Unfortunately, each year many animals end up in shelters every year.  Too many of these animals never make it home because they can’t be identified.

In the event that your pet becomes lost, one way to increase the chances of being reunited with them is through microchipping. When you microchip your pet, you are permanently implanting a tiny chip, approximately the size of a grain of rice, just under the surface of their skin, typically between the shoulder blades. The process is similar to receiving a vaccination, though the needle is larger. The chip can cause momentary discomfort when being inserted, just as receiving a vaccine or taking blood may cause a slight uncomfortable feeling, very briefly. Once implanted, the microchip remains just underneath the skin, for the rest of the animal’s lifetime, becoming a permanent form of identification.

Some people think chips are like a tracker or a GPS device, but, unfortunately, that’s not how microchips work. Each microchip has a unique identification number that links your pet to your contact details. When a vet, shelter or humane society finds a lost or missing pet, they use a scanner to read the pet’s chip. The scanner will receive the unique identification number stored on the chip. The companies that design the microchips have recovery services that enable them to help with the reuniting process. Each company uses their own pattern for the chip identification number. Therefore, when the pattern pops up on the scanner, it informs the vet, shelter or humane society which company to contact. Once the a vet, shelter or humane society contacts the company with the number from the chip, the company can then pull up the owner’s contact information, contact the owners and reunite them with their pet!

And that’s the critical aspect of microchipping – the chip is only as good as the registration! Unfortunately, a lot of people think that once they have registered the microchip, they are done. Incorrect! If your registration isn’t kept current, it’s useless. If you move or you change your phone numbers, you have to update that information!

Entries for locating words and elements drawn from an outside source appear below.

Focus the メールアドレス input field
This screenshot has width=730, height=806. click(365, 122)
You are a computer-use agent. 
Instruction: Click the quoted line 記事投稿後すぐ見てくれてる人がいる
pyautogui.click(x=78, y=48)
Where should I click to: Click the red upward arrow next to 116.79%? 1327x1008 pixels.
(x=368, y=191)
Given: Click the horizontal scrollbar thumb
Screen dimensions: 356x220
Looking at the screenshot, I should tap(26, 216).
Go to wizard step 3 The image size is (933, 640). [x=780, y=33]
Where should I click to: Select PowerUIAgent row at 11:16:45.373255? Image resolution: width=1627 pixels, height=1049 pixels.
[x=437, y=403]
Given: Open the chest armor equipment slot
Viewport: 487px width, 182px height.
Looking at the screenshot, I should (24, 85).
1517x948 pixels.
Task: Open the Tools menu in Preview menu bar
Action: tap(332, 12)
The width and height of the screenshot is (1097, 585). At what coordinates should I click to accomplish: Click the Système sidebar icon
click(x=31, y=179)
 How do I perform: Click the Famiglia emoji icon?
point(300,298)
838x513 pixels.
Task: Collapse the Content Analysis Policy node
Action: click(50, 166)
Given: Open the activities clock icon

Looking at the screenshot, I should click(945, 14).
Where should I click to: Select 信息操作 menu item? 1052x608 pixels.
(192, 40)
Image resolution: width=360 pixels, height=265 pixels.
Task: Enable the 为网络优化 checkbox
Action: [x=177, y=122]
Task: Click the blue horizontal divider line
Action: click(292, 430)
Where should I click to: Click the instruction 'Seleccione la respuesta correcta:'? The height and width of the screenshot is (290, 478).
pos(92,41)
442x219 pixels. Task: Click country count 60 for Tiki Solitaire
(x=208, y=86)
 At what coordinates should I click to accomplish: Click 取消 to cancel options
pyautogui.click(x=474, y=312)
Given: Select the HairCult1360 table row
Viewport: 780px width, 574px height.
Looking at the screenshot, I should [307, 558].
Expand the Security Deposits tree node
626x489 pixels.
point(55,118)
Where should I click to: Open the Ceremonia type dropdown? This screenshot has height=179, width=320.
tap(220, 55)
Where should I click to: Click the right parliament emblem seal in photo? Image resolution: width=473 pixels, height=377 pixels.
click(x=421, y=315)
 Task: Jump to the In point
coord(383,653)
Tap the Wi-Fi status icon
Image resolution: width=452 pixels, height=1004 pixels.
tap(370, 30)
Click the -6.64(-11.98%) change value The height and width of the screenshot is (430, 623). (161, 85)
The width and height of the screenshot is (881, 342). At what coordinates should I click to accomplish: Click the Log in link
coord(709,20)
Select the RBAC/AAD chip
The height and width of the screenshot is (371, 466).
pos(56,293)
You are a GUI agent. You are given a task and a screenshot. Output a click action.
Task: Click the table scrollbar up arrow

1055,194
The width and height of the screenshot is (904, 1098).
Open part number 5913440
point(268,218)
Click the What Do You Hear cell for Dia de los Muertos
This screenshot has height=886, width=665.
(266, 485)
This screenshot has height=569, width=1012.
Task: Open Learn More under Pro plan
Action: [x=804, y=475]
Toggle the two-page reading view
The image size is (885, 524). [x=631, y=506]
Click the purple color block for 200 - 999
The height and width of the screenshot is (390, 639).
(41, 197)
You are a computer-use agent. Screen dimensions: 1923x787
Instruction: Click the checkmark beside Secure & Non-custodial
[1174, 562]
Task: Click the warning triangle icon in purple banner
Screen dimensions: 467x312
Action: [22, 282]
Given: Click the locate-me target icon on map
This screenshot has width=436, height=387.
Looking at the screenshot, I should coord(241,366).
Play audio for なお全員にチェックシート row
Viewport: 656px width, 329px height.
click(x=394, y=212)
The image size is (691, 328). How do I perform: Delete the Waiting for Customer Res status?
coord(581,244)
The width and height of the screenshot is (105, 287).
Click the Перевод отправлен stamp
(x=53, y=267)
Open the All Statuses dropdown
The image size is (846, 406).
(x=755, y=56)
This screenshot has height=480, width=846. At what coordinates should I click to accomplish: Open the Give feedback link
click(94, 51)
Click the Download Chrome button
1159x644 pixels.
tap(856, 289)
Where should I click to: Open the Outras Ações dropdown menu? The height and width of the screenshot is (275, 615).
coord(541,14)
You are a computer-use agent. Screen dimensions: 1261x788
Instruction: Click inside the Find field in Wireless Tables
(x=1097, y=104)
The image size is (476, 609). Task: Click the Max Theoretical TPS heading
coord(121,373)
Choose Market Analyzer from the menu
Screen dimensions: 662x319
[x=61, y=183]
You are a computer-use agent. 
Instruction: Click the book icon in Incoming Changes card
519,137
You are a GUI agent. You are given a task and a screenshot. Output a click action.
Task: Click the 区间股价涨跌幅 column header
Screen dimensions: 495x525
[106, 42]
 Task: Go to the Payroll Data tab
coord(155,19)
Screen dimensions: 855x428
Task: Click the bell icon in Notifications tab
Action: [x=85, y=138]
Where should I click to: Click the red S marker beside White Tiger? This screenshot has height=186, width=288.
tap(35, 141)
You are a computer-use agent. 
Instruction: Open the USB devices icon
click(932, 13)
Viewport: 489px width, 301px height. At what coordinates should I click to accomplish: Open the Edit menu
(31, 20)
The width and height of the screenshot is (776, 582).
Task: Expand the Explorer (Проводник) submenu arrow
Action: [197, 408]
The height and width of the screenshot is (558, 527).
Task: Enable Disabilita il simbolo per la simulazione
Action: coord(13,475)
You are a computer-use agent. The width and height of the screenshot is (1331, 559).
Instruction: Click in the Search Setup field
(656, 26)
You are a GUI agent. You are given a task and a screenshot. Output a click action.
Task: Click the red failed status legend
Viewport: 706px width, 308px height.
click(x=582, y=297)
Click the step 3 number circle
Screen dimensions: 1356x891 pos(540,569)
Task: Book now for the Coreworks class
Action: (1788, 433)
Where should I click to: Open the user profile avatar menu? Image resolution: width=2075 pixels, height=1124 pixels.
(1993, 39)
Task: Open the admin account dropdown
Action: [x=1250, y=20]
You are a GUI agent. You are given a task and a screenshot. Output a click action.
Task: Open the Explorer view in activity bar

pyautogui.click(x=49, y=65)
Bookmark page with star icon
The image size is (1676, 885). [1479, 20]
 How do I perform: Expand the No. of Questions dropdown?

Another great aspect of microchipping is that it offers pet owners the only truly permanent method of identifying their pet and linking the animal back to them, the owner. Tags and collars can break, fall off the animal or become unreadable, and tattooing can also can become illegible. That’s not to say that tags and collars aren’t important too! Your pet should have a collar with tags on it, in addition to the microchip. Collars with tags are important because it’s the first method for reuniting pets with their owners. If a phone number is listed on the collar, whoever finds your pet can immediately call, without having to bring them in for scanning. But without a doubt, having the microchip is an excellent safety net in the event the collar and/or tag is lost.

So, if you want to improve your pet’s chances of getting home as fast and safely as possible, in the event it were to go missing, microchipping is your best option!